Just as I don't want people oozing into my seat (OK, I'm small and don't take up much space, but still ...) I don't want to be subjected to people with questionable personal hygiene OR people who feel that they MUST wear all possible smelly potions.
I think I'd rather have a non-smelly oozer than be forced to sit next to some chick wearing an industrial-grade charge of "Obsession" for three or four hours. Or more. Never mind the person who doesn't know the meaning of the word "shower."
When I was a flight attendant (this is when we just strapped people to the backs of pteradactyls and hoped for the best) we were NOT to wear any cologne/perfume. In addition to spot weight checks, there were SMELL checks.
Anybody else bothered by SMELLS ???
Should there be a smell patrol ???
Should a passenger be allowed to ask for another seat on an airplane (on the way to a cruise, just to keep this on topic) if there is a smell violation?

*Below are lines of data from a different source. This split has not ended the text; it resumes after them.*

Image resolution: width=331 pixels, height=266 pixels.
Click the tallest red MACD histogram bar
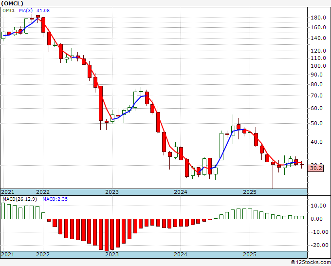[107, 235]
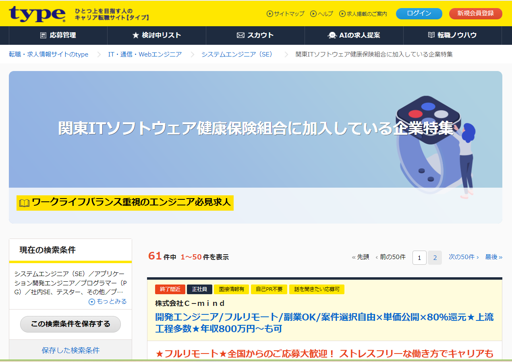Click the ヘルプ arrow icon
Viewport: 512px width, 362px height.
coord(313,14)
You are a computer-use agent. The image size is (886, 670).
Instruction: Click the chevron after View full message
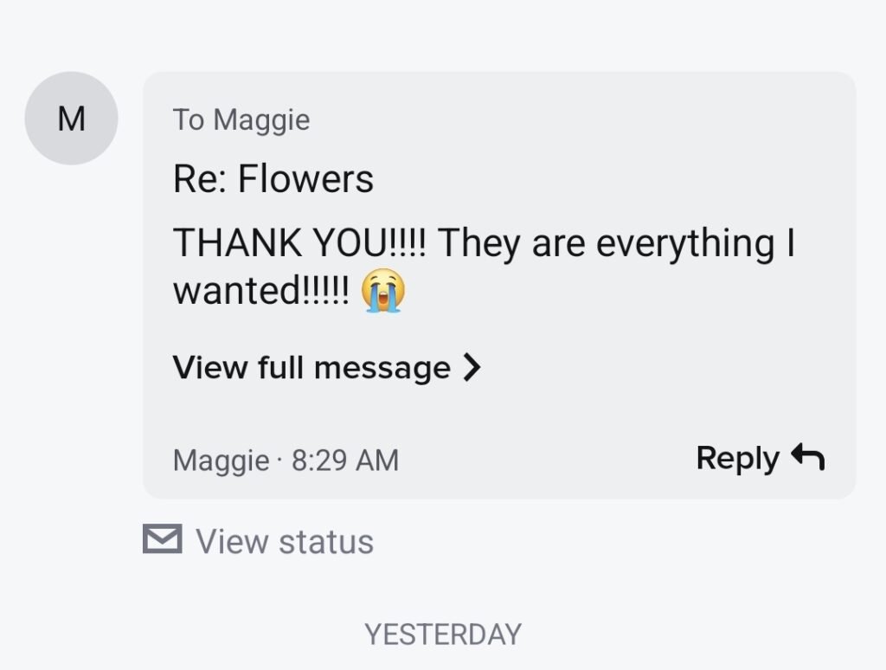(472, 368)
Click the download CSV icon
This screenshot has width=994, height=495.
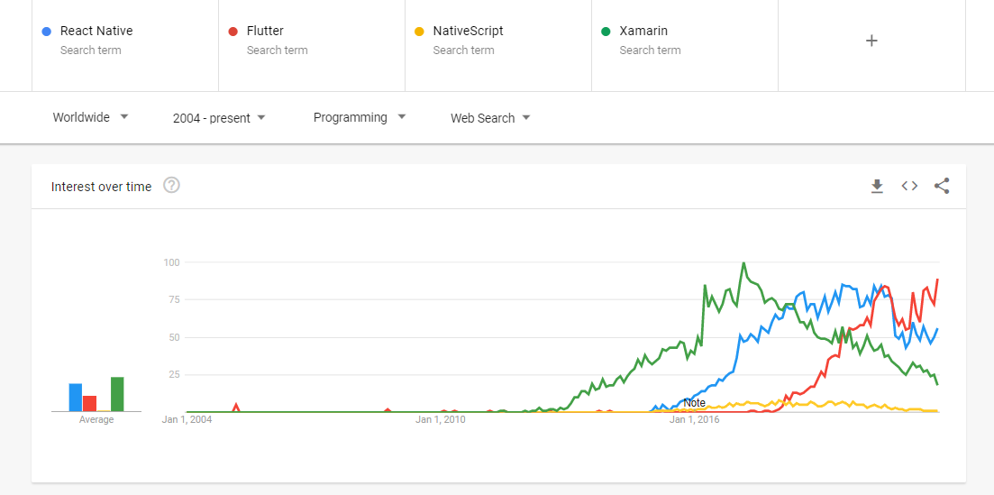(877, 187)
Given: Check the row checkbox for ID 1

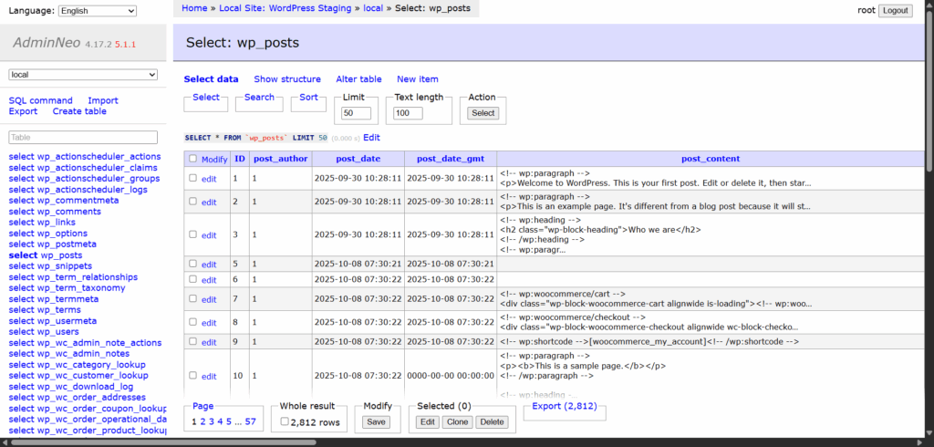Looking at the screenshot, I should 192,179.
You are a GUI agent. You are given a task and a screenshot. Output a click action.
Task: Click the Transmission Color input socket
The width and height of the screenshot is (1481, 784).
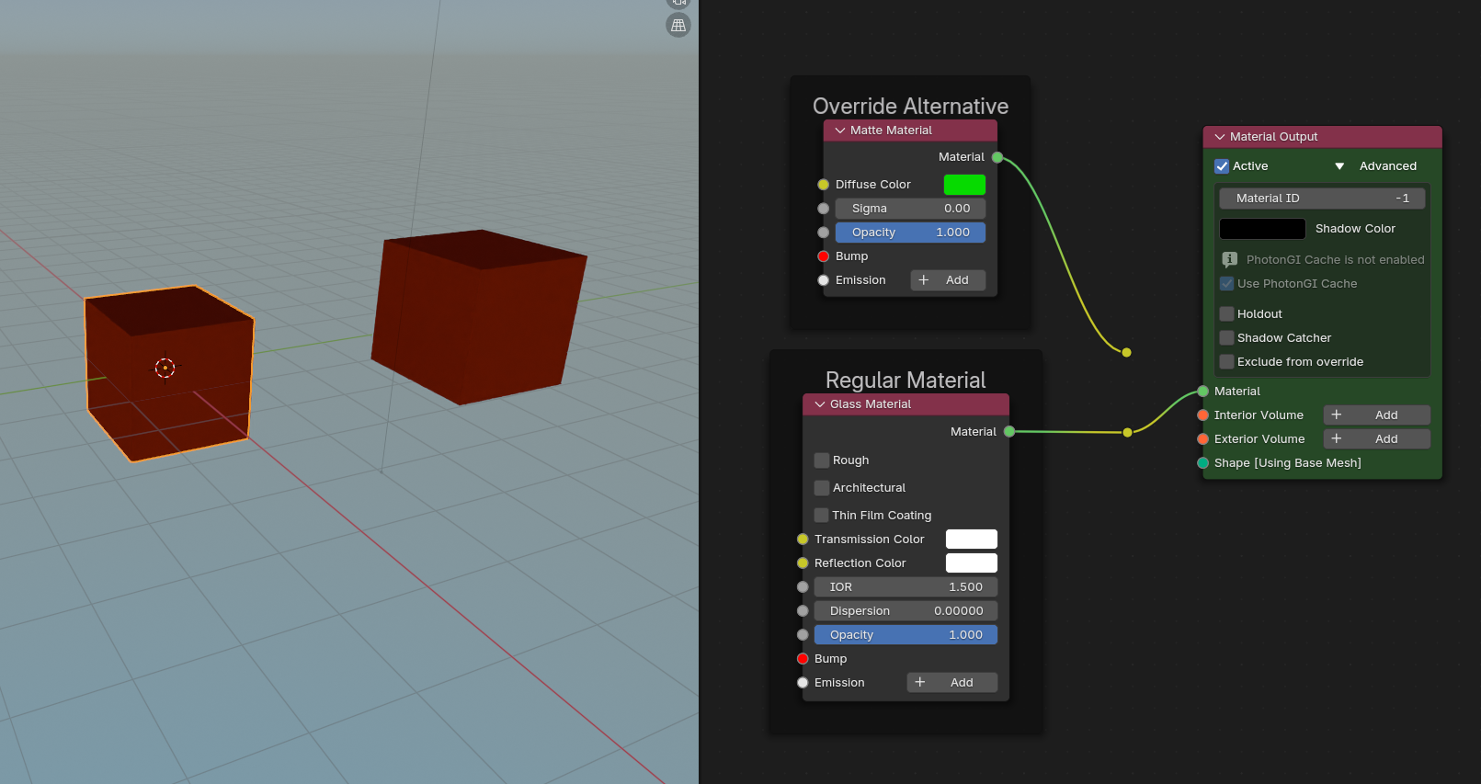click(x=803, y=540)
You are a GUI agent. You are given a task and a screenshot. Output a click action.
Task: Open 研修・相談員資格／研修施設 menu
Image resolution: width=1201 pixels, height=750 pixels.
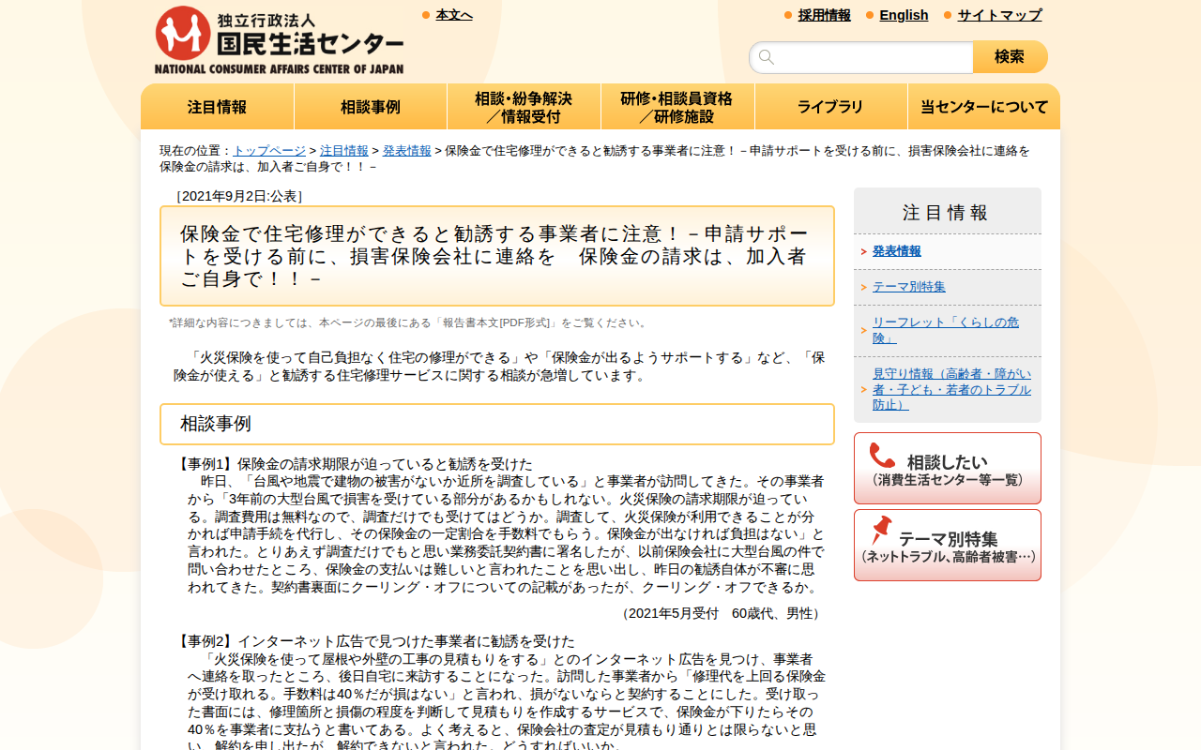tap(677, 106)
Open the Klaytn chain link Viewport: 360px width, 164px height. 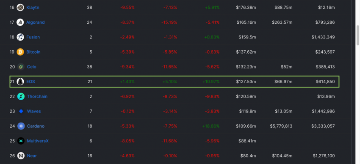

Mrs. Bill comments on this all the time. She has gotten off elevators and changed her seat at work because of people who wear a bit too much of the cheap cologne. As a supervisor at work I often deal with complaints of too much stinky stuff. I had a whole department tell me I had to talk to someone , that none of them could stand the gobs of cologne this guy drowned himself in each day.
Funniest of all is our receptionist. Twice widowed, several years back she was meeting a gentleman friend after work each day. She would spray the air around her until there was a cloud of perfume, then walk through it. The office would then stink for an hour.
Ladies and gentlemen, a HINT of scent is nice, there is such a thing as TO MUCH.
I have allergies to a lot of different perfumes, especially the kind with musk in it. I can tell when someone gets on a plane with this stuff on them because it immediately causes all my sineses to swell. If someone in our choir comes to practice (or worse yet, to performances) they immediately get sent to wash up. I have in-laws who think it's great to go to the perfume counter and spray on every sent available, stinking up the entire store. I have no idea why perfumes/colognes come with atomizers when a little drop will do (or overdo) it!!
People who wear perfume and cologne build up a tolerance to it. They start off small, then can't smell it and use more and more and more until they're bathing in it. Sometimes they really don't even realize it.
I don't think there's anything wrong with politely pointing it out. Nothing can compare to nuzzling the neck of a man LIGHTLY cologned. It's very sexy. Nothing can compare to holding your nose and running from someone. It's very disgusting.
This might even apply to people who don't bathe. They don't smell it and might not realize others do.
I have halitosis, partially from smoking partly from a medical condition, and didn't realize the extent. Someone left the oral hygeine part of a cultural assimilation pamphlet on my desk. I was mortified and still am to this day. But I'll be the cruiser with 10-20 packs of breath-freshening gum and mints in my carry-on.
Whenever I board an airplaine, the first thing I do is open the air conditioner vent to full blast. This is your fresh air supply. You only have about 1 1/2 cubic yards of air per passanger on an airplane, so getting fresh air is inportant. If a passanger sits next to me with an offending perfume, I just redirect the flow slightly so it will blow the offending odars away from me.
By the way, if you were wondering how they get fresh air on an airplane, here it is. There is an intake valve in the engines that collects air from outside. This air is then compressed and routed through a heat exchanger since compression heats up the air, and the temprature outside the aircraft is around -50 F. The air is then combined with recycled and filtered cabin air (on newer planes this can be up to 50%) and pumped through those little vents above your head.
Ohmigawsh, Pamda. You have raised the issue I have been complaining about for years. I CAN'T stand the overwhelming cloud of perfume some people wear. It is nauseating!
When I was a smoker it bothered me to be discriminated against because of my smoke intruding on others when perfume-bathing people were allowed to walk free. I agreed with the second-hand smoke argument and accepted the non-smoking policies of restaurants, airlines, etc. but believed it should also apply to those who intrude on other's air by spraying perfume all over their bodies. Why do I have to sit on an airplane breathing the god-awful perfume of the lady next to me when I'm not allowed to smoke? Sure, there is a health issue with second hand smoke, BUT there may be a health issue with breathing perfume vapors too. Nobody knows.
Absolutely. I couldn't agree more. This bothers me anywhere, but on an aircraft, it's virtually impossible to get away from it. I'll never understand why some women (and I guess some men, too) feel that they have to marinade in the stuff.
Yuck! Two of the worst plane-mates I have ever had include (a) a couple with the WORST B.O. I have ever experienced, and (b) a lady exec who had on so much perfume that when she stood still she left a puddle. Others (for real)...a Jehovah Witness with pamphlets for me to read, a woman with three hyperactive kids under the age of five, and a drunk missing his front teeth who wanted to have dinner with me when we landed.